***** DATA IN THIS EXERCISE

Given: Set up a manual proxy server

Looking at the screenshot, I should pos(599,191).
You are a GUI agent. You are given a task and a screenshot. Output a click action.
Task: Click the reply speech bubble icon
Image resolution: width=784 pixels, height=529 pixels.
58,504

**********

**HOW TO COMPLETE THIS TASK**
Copy out each record, keeping every word as it is.

**THE COMPLETED TASK**
Given: Set up a manual proxy server

Looking at the screenshot, I should pos(599,191).
You are a GUI agent. You are given a task and a screenshot. Output a click action.
Task: Click the reply speech bubble icon
Image resolution: width=784 pixels, height=529 pixels.
58,504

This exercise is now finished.